From: Steve.Glendinning@...c.com
Date: Fri, 6 Feb 2009 10:46:24 +0000
> Many of the usbnet drivers do this as well - for example smsc95xx needs
> either 8 or 12 bytes for its pre-header (depending whether tx checksum
> offload is enabled) and does this in its tx_fixup:
>
> if (skb_headroom(skb) < overhead) {
> struct sk_buff *skb2 = skb_copy_expand(skb,
> overhead, 0, flags);
> dev_kfree_skb_any(skb);
> skb = skb2;
> if (!skb)
> return NULL;
> }
>
> It would be really good to get rid of these copies.

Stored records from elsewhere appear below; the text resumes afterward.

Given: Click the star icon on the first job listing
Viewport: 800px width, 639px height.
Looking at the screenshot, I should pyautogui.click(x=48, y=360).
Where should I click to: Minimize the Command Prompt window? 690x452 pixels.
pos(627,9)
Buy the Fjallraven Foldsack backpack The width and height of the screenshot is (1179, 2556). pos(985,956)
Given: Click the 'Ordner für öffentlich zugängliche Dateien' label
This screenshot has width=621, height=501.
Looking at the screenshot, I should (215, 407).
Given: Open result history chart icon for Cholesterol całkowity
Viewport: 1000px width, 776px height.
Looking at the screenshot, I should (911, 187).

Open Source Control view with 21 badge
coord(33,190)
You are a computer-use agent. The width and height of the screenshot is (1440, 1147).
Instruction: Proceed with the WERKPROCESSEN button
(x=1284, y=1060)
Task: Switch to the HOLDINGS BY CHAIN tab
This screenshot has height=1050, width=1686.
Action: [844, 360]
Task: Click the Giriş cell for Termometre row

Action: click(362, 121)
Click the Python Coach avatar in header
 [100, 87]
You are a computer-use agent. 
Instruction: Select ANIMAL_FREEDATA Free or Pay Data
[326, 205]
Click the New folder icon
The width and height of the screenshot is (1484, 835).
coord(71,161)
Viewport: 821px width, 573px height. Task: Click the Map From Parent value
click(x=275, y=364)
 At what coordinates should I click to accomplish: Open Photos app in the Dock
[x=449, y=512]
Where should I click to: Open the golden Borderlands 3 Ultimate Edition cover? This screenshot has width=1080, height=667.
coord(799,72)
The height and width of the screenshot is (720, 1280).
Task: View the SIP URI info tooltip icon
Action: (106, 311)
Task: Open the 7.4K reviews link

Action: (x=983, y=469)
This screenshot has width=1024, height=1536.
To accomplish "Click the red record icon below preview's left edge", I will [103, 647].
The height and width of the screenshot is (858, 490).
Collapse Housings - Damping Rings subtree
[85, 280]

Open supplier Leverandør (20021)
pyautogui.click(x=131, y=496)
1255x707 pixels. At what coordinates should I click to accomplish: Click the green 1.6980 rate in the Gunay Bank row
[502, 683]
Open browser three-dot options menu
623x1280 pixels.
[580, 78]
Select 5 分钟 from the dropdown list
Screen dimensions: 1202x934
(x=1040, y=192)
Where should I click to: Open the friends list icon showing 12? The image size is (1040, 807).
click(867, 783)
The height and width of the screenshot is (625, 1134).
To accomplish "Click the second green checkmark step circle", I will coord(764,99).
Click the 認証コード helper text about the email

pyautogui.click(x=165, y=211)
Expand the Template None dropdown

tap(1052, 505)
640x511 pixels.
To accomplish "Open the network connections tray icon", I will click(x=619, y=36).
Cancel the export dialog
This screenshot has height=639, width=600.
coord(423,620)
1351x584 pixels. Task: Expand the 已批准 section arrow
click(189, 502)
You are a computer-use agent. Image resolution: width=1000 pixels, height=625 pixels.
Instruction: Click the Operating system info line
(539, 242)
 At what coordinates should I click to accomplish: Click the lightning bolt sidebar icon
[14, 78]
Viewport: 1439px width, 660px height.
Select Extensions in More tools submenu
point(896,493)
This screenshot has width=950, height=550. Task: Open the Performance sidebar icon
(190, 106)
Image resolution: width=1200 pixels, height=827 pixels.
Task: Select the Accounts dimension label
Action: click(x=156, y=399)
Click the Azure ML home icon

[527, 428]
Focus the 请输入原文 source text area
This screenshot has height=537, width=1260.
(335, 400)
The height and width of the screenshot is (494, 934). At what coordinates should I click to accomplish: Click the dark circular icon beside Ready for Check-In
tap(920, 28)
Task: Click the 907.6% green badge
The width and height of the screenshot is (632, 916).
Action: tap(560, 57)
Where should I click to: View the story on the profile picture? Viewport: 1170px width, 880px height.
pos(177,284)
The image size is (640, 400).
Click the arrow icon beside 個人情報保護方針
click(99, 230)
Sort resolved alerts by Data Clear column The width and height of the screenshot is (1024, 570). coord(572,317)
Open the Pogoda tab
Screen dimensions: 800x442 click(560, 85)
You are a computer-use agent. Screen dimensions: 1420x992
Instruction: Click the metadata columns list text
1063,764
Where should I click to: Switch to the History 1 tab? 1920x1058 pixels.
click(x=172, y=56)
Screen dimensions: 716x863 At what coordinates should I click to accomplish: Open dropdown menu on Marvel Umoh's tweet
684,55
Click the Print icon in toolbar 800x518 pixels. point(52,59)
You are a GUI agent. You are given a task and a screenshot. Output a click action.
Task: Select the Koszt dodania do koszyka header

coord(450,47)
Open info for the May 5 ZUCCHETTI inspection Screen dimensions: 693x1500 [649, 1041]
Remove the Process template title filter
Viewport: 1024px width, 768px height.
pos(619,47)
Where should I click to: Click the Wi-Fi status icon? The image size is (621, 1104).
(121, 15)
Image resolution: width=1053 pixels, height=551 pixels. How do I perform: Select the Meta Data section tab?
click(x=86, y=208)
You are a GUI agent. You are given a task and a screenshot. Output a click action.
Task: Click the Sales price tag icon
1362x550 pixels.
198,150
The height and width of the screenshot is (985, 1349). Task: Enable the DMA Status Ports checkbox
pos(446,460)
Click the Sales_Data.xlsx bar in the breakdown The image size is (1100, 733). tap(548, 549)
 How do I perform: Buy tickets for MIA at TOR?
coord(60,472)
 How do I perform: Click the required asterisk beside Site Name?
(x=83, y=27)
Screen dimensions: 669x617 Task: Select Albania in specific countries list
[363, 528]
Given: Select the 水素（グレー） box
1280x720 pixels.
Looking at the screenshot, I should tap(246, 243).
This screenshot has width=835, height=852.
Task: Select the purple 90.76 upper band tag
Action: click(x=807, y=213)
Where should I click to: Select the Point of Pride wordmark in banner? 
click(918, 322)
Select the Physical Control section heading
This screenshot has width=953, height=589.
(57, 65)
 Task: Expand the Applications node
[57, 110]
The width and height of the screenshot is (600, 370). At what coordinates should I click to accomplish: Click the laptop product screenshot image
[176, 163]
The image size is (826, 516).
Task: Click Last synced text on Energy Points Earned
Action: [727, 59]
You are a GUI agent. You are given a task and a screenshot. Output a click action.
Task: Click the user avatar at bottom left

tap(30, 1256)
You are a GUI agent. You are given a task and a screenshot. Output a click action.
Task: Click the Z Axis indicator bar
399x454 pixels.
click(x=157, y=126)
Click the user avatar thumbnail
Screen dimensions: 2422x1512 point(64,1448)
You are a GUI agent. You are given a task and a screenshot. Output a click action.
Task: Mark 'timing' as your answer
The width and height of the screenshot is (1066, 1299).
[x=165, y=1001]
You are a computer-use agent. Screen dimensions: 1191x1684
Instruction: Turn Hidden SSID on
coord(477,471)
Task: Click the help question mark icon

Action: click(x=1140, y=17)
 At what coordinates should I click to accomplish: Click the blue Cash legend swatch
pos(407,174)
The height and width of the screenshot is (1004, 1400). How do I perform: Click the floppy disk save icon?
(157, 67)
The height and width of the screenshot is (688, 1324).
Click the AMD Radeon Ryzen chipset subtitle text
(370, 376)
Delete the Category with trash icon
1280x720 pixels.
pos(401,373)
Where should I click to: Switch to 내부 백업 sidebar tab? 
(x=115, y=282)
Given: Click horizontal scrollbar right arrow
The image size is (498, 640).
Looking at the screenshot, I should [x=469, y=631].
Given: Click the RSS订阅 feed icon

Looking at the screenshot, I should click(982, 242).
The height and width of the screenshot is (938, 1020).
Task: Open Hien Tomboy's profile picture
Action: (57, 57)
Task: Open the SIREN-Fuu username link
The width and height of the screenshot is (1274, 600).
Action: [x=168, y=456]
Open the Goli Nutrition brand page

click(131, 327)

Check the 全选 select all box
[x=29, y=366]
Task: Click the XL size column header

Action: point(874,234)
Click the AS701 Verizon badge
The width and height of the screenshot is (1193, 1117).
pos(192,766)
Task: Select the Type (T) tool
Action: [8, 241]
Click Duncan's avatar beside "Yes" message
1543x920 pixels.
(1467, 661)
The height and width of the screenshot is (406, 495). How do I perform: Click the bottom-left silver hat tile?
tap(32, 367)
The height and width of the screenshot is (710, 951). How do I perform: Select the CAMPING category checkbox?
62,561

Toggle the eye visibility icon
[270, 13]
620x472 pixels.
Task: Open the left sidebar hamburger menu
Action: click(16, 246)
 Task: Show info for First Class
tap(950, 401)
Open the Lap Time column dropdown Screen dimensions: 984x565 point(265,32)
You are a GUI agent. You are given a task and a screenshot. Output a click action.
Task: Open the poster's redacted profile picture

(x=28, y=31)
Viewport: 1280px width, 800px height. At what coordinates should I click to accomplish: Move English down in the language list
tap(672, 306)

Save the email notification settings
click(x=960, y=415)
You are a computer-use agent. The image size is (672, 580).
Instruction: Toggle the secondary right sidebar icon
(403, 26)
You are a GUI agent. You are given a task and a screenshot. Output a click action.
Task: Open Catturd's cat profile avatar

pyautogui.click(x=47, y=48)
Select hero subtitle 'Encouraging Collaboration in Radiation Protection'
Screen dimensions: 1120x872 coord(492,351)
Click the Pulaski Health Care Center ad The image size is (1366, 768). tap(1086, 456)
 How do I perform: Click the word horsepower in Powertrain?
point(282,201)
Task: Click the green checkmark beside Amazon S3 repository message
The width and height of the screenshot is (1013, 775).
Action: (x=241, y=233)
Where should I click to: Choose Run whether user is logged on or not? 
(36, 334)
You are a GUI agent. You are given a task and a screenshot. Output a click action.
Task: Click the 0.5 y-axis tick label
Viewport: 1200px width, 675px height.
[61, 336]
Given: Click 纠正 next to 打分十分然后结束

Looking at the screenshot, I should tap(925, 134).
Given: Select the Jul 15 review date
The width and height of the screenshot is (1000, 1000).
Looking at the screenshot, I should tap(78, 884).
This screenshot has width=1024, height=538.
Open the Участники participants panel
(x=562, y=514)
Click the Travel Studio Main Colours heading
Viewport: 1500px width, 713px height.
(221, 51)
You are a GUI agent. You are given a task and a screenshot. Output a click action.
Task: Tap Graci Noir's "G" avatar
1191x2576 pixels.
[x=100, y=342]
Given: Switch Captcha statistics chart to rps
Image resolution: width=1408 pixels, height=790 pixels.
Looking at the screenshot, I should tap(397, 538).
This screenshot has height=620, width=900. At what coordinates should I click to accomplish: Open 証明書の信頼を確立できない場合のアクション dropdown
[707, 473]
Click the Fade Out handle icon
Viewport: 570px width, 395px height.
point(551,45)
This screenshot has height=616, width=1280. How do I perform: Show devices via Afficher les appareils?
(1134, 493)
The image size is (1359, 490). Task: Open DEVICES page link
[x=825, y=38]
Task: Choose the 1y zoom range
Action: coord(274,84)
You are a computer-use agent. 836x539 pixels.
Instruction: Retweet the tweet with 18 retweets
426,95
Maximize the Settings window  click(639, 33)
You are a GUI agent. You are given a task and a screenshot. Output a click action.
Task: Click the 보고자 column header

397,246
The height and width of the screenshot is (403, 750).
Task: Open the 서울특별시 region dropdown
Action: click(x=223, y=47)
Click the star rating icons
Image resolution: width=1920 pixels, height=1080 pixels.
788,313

This is exactly the kind of code that the NIU transmit handler
has.
> Interestingly, this device can change the amount of pre-header space it
> needs if tx checksums are enabled/disabled at runtime. I guess the
> device would just indicate its worst case requirement at registration.
Right.
> Does this just apply to the routing/bridging case, or can packets
> originating from the host also allocate this extra pre-header?
ARP packets, as one specific case, are still going to trigger that
conditional above and need the copy.
TCP, UDP and others don't trigger this usually only because
they add MAX_TCP_HEADER et al. to all of their allocations
which essentially gives 128 bytes of slack space at the front
of every TX frame from transport protocols.